Open p-bell opened this issue 1 year ago • 4 comments

Hi,

Thanks again for developing these excellent tools.

I'm analysing dimethyl-labelled samples, and I'm running into issues with search space + some incorrect PSMs. Perhaps this is addressed by another feature but if not, I might be able to suggest a couple of solutions:

Problem: I'm labelling at the protein level looking for neo-N-termini, so have to include heavy or light mods for peptide n-terminus, in addition to dimethyl modified lysines (which are not cleaved by trypsin). I find that inclusion of heavy and light dimethyl variable mods on lysine / peptide n-terminus, increases the number of modified peptides to a huge amount, where number of possible dimethyl mods on K is set to >2. Add in semi- trypsin R digestion, plus oxidized methionine and deamidation on Q or N and it becomes a lengthy search on my workstation.

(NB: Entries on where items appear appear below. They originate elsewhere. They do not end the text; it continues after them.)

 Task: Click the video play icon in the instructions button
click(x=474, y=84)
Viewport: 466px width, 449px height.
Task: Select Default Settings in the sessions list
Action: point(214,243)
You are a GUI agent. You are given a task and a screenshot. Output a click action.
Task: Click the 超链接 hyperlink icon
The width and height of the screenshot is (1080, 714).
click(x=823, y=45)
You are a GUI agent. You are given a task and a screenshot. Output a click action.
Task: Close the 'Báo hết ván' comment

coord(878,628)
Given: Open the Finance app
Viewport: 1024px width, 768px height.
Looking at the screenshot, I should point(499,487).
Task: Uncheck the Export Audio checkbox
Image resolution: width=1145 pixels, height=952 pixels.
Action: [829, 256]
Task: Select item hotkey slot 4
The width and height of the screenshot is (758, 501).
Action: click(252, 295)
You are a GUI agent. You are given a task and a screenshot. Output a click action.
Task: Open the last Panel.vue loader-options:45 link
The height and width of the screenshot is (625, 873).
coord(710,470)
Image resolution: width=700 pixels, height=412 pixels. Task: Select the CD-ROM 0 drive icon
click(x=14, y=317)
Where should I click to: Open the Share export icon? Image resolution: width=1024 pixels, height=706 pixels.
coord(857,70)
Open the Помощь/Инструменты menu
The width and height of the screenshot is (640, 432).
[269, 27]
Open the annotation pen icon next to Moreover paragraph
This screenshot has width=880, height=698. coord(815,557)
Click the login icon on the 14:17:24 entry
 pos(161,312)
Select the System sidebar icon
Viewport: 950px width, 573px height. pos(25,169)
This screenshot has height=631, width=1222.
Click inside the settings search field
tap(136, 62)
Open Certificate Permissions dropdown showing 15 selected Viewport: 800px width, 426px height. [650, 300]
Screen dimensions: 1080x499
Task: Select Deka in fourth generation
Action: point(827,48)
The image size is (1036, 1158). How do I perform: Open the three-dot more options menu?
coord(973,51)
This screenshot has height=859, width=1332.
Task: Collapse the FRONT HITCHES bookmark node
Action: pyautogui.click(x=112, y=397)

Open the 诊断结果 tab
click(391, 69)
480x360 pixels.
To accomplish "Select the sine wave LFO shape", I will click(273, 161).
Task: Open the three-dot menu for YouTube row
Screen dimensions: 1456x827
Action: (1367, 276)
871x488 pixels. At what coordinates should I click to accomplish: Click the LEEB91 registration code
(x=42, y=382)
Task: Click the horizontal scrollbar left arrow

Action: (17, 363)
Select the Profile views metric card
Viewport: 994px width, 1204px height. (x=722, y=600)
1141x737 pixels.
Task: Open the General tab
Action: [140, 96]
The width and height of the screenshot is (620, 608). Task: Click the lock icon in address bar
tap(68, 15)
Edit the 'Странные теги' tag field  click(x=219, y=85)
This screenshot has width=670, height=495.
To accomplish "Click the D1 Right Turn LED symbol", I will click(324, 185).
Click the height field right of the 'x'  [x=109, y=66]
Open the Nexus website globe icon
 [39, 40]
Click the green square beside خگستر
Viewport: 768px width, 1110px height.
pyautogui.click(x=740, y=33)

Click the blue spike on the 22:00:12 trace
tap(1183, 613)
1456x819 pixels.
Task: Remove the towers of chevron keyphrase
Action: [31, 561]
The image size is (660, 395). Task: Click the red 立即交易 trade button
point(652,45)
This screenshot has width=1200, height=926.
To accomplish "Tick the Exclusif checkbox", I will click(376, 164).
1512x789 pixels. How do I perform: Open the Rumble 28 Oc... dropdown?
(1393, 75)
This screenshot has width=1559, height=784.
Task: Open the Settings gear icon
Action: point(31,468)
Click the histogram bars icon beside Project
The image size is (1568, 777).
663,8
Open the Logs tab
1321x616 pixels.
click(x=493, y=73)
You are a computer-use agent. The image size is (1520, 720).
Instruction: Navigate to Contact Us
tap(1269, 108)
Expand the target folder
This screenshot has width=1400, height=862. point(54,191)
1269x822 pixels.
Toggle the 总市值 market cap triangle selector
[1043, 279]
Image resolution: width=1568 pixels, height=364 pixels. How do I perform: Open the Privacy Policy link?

This is not the biggest problem though - by having these as variable mods, PSMs are detected that pass 1% FDR that contain lysines with a heavy label, and other lysines with a light label (within the same peptide). These are incorrect assignments, which likely interfere with the FDR calculation / thresholds applied. Is this a known issue?

Solutions?:

  1. Is is possible (via an existing or new feature) to implement 'semi'-fixed modifications to help ID of dimethylated peptides? i.e. inheriting the fixed mods (eg alkylation on Cys), then having a +28K (light) or +34K (heavy) 'semi-fixed' mods... then true variable mods (oxidised Met etc) a level below these? This would likely reduce the search space considerably and reduce the risk of mis-identification of peptides with mixed labels. semi-fixed-mods

  2. Or alternatively perhaps a parameter for mass-shift searches that allows you to specify the mass shift based on the number of lysines (or any specific amino acid) in each peptide?